#### Directions for this task:
Please keep pictures out of the copy, and print exactly the lines from the one containing "The image size is (548, 308)." through the end of the records.

#### Records shown:
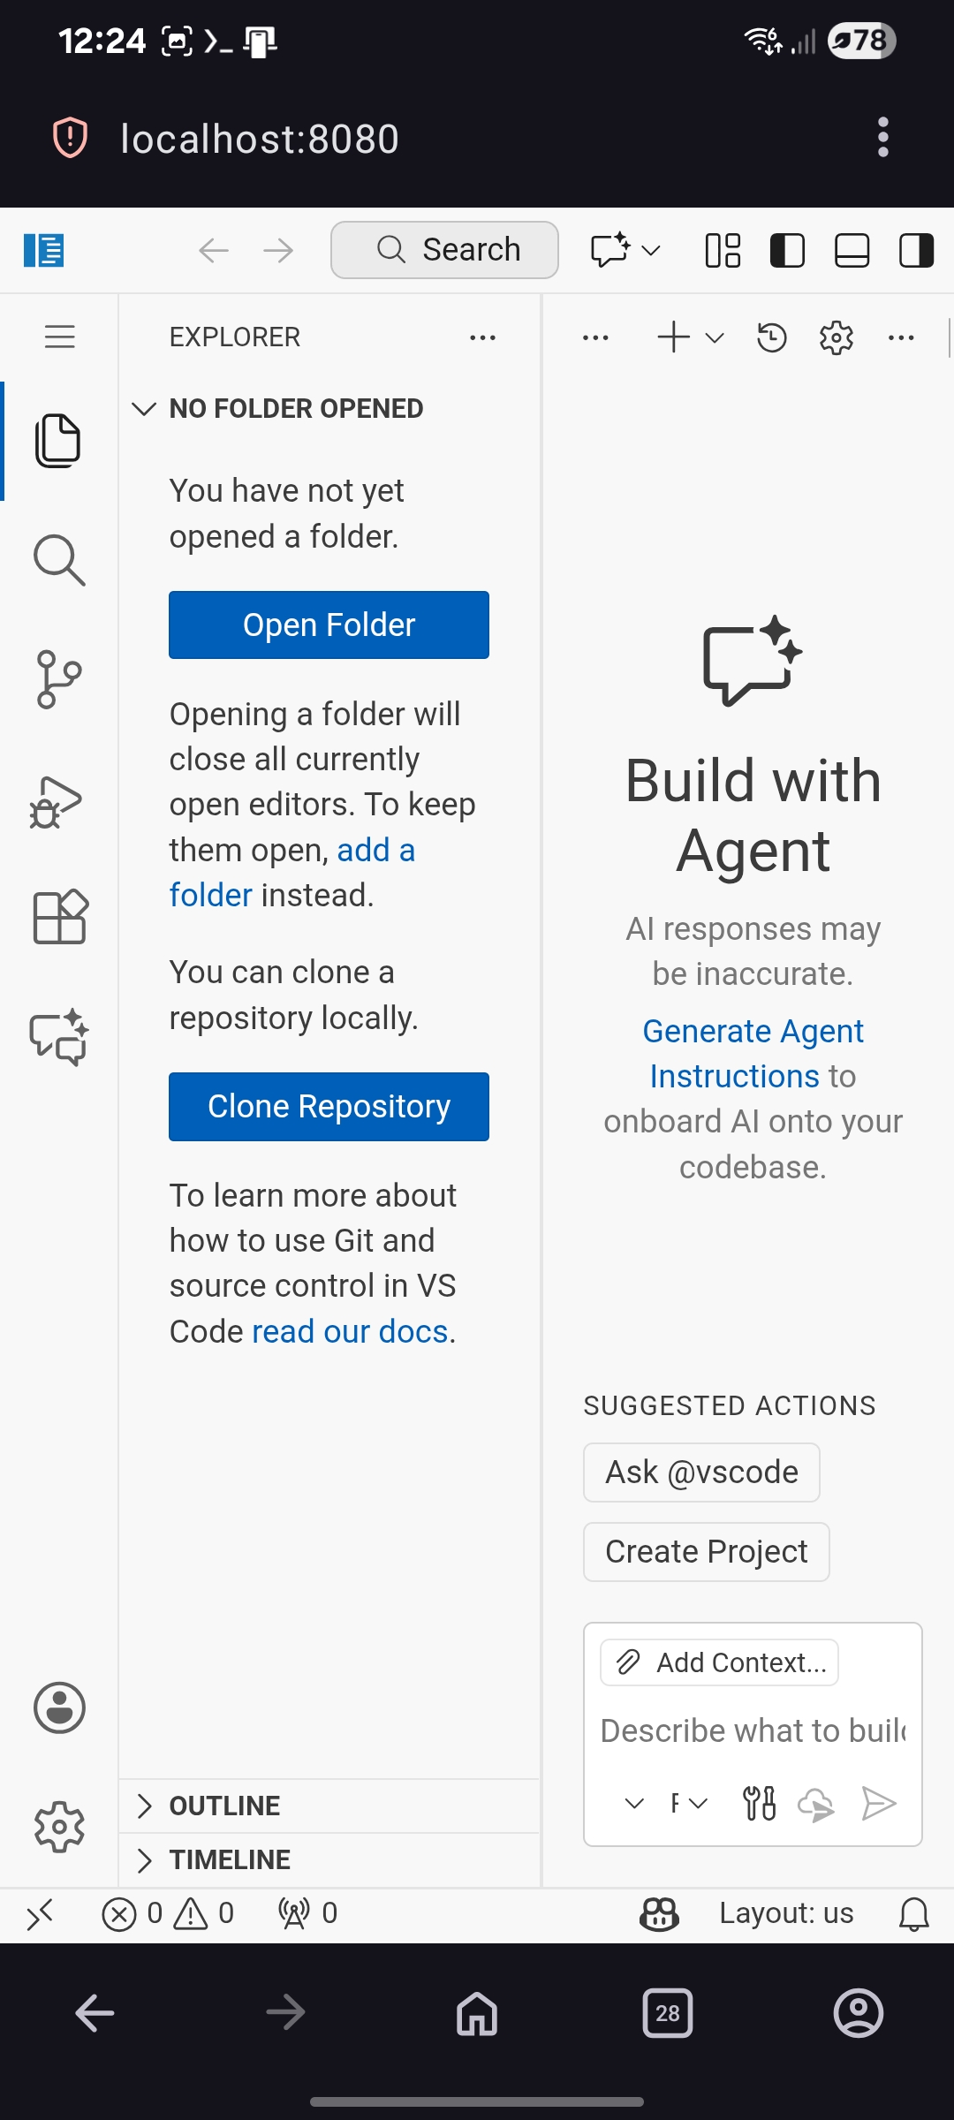Click the Open Folder button
The image size is (954, 2120).
point(329,625)
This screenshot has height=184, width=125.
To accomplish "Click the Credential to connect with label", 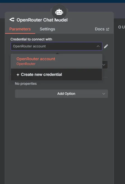I will tap(31, 39).
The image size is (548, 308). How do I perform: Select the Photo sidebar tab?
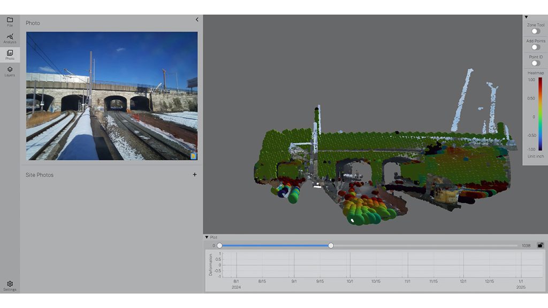10,55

#### Answer area:
The image size is (548, 308). How do I perform: Select the Photo sidebar tab?
10,55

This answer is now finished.